Szczerze mówiąc, nigdy, przenigdy, nie przyszłoby mi na myśl, że dupa może mnie oszukać. Wiem, sytuacje są różne, no ale to po prostu niemożliwe. I uprzedzając - na szczęście to nieszczęście nigdy mnie nie dotknęło.

Niemniej jednak, pewnego dnia byłem daleko od toalet. I zdecydowanie za blisko ludzi, więc jakiekolwiek krzaczki odpadały. Nieprzyjemne uczucie dawało o sobie znać. Wiedziałem, gdzie znajdę najbliższą toaletę i ile mam mniej więcej czasu.

Zacząłem iść.

Okazało się, że nieco się przeliczyłem. Było naprawdę nieprzyjemnie. Ale jestem wojownikiem, nie poddaję się łatwo! Było ciężko, ale dzielnie walczyłem. W pewnym momencie pomyślałem nawet o "Wielkim marszu" Kinga. Wisielczy humor, no ale co mi pozostało?

I wtedy usłyszałem głos. A przynajmniej wyobrażenie głosu jednej z użytkowniczek. Podkochiwałem się w niej skrycie i byłem bliski wyznania tego, kiedy w trakcie naszej drugiej dyskusji okazało się, że ma męża i trójkę dzieci. Trudno, musiałem zrezygnować. Tamten facet to szczęściarz, dobra jego, że zadziałał kiedy trzeba, bo taka kobieta to skarb.

Ale wracając do tematu. Usłyszałem głos.
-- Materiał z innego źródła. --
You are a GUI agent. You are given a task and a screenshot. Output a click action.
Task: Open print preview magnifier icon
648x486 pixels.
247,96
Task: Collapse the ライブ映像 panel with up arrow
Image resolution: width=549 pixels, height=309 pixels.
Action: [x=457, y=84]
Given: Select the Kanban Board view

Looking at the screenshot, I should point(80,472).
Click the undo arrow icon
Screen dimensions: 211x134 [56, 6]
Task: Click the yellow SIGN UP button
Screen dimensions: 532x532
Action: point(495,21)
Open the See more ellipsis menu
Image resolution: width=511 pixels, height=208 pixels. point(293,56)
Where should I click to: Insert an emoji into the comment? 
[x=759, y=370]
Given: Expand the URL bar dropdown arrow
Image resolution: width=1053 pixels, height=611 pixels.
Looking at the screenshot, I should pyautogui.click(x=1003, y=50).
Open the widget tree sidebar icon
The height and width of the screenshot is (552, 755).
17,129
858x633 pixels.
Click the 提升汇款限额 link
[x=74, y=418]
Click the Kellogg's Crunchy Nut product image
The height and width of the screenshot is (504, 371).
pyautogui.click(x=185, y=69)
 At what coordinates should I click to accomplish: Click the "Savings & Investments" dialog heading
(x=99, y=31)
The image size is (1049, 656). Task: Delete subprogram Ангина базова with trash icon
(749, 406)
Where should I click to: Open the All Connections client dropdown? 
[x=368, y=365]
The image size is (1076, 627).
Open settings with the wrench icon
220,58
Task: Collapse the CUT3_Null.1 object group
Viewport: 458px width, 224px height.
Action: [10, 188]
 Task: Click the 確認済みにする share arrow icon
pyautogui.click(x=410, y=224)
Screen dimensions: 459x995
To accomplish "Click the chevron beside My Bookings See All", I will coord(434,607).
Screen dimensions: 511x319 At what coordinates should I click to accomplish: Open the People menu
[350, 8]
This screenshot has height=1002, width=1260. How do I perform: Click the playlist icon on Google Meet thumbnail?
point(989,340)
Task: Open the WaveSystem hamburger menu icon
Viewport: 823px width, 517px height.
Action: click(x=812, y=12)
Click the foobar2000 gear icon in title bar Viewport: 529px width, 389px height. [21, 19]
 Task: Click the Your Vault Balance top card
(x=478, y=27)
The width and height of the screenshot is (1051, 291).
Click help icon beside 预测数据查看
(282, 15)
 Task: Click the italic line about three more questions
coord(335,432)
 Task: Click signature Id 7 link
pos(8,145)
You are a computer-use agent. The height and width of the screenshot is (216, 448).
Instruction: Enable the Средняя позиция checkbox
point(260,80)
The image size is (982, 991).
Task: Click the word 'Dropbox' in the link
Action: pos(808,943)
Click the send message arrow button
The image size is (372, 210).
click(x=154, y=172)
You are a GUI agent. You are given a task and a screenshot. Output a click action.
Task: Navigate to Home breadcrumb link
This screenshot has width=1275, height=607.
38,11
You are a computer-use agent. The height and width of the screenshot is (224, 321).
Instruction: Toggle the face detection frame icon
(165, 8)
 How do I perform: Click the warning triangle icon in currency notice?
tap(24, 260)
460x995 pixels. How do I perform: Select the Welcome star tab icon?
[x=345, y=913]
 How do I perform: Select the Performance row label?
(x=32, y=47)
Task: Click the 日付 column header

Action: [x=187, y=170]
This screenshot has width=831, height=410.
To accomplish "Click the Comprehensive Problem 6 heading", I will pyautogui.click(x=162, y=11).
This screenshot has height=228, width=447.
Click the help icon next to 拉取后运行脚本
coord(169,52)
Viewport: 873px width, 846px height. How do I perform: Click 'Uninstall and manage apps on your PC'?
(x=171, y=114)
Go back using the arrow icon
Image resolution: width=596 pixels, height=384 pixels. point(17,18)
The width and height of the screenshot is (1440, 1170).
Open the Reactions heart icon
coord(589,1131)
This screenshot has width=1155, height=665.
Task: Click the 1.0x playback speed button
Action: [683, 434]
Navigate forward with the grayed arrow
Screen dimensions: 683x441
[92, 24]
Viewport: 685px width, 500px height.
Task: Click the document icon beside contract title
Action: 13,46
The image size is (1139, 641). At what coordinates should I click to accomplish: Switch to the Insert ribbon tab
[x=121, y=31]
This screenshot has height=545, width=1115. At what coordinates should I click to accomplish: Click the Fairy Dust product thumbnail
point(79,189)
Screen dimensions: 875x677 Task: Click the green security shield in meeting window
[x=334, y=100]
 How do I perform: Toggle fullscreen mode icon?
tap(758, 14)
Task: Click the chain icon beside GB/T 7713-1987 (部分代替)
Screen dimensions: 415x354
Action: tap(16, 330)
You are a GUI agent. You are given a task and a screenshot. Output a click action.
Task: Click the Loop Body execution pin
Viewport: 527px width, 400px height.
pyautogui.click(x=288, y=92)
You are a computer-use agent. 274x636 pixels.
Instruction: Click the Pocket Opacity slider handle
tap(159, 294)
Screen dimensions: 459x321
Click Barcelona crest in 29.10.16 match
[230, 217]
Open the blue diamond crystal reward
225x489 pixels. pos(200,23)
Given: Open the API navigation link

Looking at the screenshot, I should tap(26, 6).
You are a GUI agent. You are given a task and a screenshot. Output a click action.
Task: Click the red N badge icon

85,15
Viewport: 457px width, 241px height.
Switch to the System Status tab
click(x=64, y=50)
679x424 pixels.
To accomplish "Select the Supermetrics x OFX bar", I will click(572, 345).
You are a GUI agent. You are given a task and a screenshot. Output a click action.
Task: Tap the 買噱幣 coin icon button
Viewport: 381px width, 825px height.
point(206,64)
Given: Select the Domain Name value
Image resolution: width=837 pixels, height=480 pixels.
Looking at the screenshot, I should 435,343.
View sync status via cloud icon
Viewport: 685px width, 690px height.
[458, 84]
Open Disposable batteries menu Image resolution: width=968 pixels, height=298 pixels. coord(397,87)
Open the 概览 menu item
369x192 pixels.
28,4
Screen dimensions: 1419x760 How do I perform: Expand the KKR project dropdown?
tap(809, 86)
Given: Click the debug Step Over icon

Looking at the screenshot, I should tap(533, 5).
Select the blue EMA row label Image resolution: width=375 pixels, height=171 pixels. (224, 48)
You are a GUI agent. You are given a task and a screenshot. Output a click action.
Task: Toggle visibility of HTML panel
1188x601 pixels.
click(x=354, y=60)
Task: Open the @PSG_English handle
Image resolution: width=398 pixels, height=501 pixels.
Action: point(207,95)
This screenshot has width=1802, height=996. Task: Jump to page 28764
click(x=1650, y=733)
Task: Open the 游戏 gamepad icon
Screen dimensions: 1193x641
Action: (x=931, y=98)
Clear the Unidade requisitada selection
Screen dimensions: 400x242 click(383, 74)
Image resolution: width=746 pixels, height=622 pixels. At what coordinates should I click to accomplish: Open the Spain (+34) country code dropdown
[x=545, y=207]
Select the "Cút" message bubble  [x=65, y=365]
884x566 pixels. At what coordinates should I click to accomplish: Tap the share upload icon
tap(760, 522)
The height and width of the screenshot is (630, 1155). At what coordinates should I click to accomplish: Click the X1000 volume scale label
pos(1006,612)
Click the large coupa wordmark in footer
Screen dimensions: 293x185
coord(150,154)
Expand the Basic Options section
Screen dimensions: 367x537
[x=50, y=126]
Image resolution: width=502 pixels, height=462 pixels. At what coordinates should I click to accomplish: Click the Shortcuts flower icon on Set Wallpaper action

Mój obiekt westchnień stwierdził, że nie rozumie czym ja się przejmuję. Po co? Przecież już wiem, że taka sytuacja spotyka ludzi co rusz. Że przecież popuszczenie w majty jest prawdopodobnie jedną z najpopularniejszych wstydliwych sytuacji, o których ludzie nie mówią, ale sami to przeżyli. Że mogę spokojnie zluzować poślady (dosłownie i niedosłownie) i niczym się nie przejmować. Zdążę? Super. Nie zdążę? Trudno, nowe doświadczenie w życiu. Cały monolog trwał pewnie minutę, mi się wydawało, że trwa dobrą godzinę (bo przyznacie, że w takiej sytuacji czas się dłuży). Głos był bardzo realny i jakbym miał więcej sił, pewnie wszedłbym z nim w dyskusję. Ciągłe historie na Anonimowych tylko potwierdzały to, o czym mówił Głos, no ale jak to tak...

Ale ostatecznie zdążyłem. To jest ta dobra część.

Niedobra jest taka, że potem okazało się, że mam schizofrenię, a ta sytuacja to była pierwsza jej manifestacja. W sensie pierwsza, którą mogę wskazać, bo byłem świadom tego, co się dzieje. Pech.
Mordonke Odpowiedz

Nie powinienem był sie zaśmiać, ale się zaśmiałem xD

Wybrak Odpowiedz

Do Wielkiego Marszu temu daleko, ale rozumiem porównanie. :-D Sytuacja, w której możemy zaobserwować względność czasu.